Dash is an experimental digital currency that enables instant, private payments to anyone, anywhere in the world. Dash uses peer-to-peer technology to operate with no central authority: managing transactions and issuing money are carried out collectively by the network. Dash Core is the name of the open source software which enables the use of this currency.
Pre-Built Binary
For more information, as well as an immediately usable, binary version of the Dash Core software, see https://www.dash.org/downloads/.
License
Dash Core is released under the terms of the MIT license. See COPYING for more information or see https://opensource.org/licenses/MIT.
Development Process
The master
branch is meant to be stable. Development is normally done in separate branches.
Tags are created to indicate new official,
stable release versions of Dash Core.
The contribution workflow is described in CONTRIBUTING.md and useful hints for developers can be found in doc/developer-notes.md.
Testing
Testing and code review is the bottleneck for development; we get more pull requests than we can review and test on short notice. Please be patient and help out by testing other people's pull requests, and remember this is a security-critical project where any mistake might cost people lots of money.
Automated Testing
Developers are strongly encouraged to write unit tests for new code, and to
submit new unit tests for old code. Unit tests can be compiled and run
(assuming they weren't disabled in configure) with: make check
. Further details on running
and extending unit tests can be found in /src/test/README.md.
There are also regression and integration tests, written
in Python, that are run automatically on the build server.
These tests can be run (if the test dependencies are installed) with: test/functional/test_runner.py
The Travis CI system makes sure that every pull request is built for Windows, Linux, and macOS, and that unit/sanity tests are run automatically.

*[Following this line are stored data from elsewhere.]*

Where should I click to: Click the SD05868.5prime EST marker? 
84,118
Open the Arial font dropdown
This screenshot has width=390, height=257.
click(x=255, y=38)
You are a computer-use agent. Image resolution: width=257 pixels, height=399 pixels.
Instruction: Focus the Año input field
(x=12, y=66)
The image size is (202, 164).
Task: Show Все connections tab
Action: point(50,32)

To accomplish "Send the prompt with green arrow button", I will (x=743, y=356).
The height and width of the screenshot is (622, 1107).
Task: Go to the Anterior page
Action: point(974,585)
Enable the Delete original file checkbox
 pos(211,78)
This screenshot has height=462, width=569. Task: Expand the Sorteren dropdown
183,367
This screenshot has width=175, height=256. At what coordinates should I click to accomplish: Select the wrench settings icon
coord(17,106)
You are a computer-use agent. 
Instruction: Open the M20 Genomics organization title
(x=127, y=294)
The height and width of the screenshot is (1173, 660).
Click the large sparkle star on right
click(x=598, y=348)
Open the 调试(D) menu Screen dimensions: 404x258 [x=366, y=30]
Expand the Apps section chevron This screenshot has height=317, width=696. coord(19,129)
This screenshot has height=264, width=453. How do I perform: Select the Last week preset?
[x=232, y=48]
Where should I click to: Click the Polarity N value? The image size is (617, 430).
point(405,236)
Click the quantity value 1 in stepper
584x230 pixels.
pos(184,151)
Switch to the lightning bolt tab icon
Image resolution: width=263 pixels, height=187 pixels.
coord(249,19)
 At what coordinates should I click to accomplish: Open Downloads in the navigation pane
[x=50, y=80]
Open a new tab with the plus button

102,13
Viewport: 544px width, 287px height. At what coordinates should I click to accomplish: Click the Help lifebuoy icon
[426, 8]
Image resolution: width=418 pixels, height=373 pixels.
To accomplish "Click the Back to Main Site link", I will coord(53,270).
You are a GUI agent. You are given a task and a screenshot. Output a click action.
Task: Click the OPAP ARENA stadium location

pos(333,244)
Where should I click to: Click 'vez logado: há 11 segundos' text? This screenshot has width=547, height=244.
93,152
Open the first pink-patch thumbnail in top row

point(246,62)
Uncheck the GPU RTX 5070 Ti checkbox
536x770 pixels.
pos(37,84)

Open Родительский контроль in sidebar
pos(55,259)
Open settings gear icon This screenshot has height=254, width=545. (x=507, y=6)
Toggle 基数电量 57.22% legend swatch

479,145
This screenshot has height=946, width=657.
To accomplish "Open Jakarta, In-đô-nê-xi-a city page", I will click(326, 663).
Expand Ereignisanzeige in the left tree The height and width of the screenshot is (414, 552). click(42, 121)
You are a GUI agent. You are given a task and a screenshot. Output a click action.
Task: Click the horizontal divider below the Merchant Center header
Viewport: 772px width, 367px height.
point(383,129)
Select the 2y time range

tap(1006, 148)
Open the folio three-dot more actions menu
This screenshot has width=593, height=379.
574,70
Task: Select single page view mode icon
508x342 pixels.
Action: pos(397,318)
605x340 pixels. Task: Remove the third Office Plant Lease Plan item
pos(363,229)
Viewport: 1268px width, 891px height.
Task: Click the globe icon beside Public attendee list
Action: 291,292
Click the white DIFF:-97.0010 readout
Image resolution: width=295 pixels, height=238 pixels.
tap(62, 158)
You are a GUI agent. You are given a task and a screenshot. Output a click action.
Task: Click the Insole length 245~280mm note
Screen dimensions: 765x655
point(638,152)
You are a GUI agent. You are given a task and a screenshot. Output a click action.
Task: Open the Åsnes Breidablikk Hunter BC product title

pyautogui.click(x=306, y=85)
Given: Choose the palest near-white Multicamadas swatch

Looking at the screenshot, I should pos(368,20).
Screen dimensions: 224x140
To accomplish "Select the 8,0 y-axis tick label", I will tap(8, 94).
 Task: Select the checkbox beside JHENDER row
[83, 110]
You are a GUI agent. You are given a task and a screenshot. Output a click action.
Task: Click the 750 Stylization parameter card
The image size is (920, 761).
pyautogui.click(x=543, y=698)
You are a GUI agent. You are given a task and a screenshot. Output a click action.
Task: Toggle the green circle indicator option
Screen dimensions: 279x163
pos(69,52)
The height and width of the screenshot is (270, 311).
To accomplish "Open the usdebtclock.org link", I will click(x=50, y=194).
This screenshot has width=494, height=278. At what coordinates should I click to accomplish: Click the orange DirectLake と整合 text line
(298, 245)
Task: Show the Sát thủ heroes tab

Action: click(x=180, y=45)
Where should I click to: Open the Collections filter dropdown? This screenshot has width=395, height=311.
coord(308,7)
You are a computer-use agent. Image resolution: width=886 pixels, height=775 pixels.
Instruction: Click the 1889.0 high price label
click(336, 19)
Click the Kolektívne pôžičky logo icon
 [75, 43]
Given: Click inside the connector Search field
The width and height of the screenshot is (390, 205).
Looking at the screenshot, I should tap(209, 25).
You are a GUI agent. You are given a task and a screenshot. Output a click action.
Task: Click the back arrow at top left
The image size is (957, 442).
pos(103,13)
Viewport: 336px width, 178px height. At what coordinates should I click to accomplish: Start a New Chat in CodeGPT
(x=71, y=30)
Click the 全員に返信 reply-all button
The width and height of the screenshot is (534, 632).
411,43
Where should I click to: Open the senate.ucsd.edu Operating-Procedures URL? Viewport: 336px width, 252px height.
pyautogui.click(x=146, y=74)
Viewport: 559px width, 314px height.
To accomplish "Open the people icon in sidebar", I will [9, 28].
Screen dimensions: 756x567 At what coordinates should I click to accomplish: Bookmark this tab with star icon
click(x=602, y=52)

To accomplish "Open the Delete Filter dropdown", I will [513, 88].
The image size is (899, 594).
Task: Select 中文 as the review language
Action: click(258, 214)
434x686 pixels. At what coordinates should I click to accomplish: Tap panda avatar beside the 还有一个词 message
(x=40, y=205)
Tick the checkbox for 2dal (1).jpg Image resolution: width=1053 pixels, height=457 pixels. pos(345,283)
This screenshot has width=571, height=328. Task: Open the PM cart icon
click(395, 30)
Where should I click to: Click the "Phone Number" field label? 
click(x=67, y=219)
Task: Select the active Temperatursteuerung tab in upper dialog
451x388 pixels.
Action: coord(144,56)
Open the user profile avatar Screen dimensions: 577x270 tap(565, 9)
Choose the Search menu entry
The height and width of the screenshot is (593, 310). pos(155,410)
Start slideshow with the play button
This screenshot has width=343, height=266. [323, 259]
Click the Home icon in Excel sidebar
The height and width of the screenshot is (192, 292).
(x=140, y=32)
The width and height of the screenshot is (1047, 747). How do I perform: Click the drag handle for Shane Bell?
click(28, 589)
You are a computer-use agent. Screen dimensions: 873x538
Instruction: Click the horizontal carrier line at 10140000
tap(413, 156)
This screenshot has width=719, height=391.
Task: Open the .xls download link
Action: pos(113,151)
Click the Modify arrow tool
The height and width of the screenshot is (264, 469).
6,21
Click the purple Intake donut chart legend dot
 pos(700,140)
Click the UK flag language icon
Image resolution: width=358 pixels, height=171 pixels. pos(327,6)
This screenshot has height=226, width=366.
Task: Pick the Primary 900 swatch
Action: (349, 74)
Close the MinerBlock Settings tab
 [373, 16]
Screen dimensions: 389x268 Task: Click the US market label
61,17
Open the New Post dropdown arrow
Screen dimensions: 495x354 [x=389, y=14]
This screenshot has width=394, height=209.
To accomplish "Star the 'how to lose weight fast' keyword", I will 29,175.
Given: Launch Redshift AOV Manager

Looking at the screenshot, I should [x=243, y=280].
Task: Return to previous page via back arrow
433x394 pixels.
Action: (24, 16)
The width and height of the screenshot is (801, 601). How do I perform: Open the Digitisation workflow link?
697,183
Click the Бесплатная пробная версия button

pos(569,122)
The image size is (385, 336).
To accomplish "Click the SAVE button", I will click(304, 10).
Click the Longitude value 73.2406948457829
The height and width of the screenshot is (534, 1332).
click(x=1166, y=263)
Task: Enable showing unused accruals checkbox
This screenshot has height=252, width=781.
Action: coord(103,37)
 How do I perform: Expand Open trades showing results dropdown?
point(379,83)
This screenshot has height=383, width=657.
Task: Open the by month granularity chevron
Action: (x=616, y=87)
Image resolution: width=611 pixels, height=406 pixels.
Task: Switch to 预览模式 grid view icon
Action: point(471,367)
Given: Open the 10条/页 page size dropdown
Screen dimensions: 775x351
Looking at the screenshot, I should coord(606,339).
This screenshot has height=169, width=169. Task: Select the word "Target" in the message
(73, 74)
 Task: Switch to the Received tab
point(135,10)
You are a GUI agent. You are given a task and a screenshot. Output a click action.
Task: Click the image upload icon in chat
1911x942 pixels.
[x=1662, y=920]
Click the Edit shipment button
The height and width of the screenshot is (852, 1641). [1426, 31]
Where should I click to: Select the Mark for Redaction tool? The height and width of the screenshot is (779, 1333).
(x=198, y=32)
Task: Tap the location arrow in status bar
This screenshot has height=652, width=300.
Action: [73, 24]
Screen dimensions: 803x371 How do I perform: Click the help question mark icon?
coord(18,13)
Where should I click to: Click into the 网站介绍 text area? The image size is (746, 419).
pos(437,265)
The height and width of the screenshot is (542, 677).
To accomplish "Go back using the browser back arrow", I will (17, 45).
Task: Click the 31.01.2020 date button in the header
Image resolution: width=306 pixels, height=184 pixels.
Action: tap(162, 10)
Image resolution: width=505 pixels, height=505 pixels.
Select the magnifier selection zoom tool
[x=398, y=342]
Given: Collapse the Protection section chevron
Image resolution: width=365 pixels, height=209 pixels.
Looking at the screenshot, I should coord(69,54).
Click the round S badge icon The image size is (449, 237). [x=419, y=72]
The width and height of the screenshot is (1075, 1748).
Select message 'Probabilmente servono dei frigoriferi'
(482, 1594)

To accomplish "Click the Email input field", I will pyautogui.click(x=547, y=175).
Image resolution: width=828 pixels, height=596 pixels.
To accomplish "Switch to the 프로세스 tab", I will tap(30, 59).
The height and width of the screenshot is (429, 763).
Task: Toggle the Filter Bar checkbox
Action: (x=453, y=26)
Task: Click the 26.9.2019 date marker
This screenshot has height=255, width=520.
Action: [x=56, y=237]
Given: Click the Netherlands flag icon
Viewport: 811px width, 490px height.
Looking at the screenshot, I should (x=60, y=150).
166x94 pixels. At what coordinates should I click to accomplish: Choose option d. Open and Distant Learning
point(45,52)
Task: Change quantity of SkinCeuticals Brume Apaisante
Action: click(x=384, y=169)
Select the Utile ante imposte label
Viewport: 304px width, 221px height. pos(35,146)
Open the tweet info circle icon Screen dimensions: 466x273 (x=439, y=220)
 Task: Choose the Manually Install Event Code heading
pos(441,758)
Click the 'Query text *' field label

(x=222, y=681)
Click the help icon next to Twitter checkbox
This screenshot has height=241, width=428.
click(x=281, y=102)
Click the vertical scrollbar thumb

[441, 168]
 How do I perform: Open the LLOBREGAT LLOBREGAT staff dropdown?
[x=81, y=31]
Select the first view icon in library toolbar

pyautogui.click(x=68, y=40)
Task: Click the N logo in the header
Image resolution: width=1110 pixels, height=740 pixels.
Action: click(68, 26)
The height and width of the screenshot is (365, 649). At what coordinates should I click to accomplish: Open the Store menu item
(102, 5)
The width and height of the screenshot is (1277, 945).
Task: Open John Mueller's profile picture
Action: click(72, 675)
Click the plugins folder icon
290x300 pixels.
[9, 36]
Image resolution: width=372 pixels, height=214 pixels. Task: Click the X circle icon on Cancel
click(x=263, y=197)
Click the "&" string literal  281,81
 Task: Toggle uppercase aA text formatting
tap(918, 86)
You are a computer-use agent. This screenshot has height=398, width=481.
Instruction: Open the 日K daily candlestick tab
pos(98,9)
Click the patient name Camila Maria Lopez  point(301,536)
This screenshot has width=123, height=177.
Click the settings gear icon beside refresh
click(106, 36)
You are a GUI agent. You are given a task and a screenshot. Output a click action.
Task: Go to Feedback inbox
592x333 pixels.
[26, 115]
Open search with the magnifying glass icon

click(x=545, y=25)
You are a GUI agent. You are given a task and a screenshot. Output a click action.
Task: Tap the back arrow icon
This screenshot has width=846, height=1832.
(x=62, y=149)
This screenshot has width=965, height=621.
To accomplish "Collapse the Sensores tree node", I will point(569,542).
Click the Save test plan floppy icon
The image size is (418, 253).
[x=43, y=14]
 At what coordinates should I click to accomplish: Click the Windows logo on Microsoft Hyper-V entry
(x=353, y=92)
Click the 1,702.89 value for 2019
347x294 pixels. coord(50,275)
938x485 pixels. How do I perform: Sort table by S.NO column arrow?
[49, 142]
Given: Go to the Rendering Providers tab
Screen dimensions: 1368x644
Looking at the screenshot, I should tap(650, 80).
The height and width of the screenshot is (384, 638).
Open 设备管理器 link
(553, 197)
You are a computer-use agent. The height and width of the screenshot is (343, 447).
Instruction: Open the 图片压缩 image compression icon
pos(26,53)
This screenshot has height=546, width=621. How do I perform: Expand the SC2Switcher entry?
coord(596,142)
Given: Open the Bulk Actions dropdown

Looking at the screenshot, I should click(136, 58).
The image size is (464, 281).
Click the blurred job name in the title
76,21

Manual Quality Assurance (QA) Testing
Changes should be tested by somebody other than the developer who wrote the code. This is especially important for large or high-risk changes. It is useful to add a test plan to the pull request description if testing the changes is not straightforward.
Translations
Changes to translations as well as new translations can be submitted to Dash Core's Transifex page.
Translations are periodically pulled from Transifex and merged into the git repository. See the translation process for details on how this works.
Important: We do not accept translation changes as GitHub pull requests because the next pull from Transifex would automatically overwrite them again.
Translators should also follow the forum.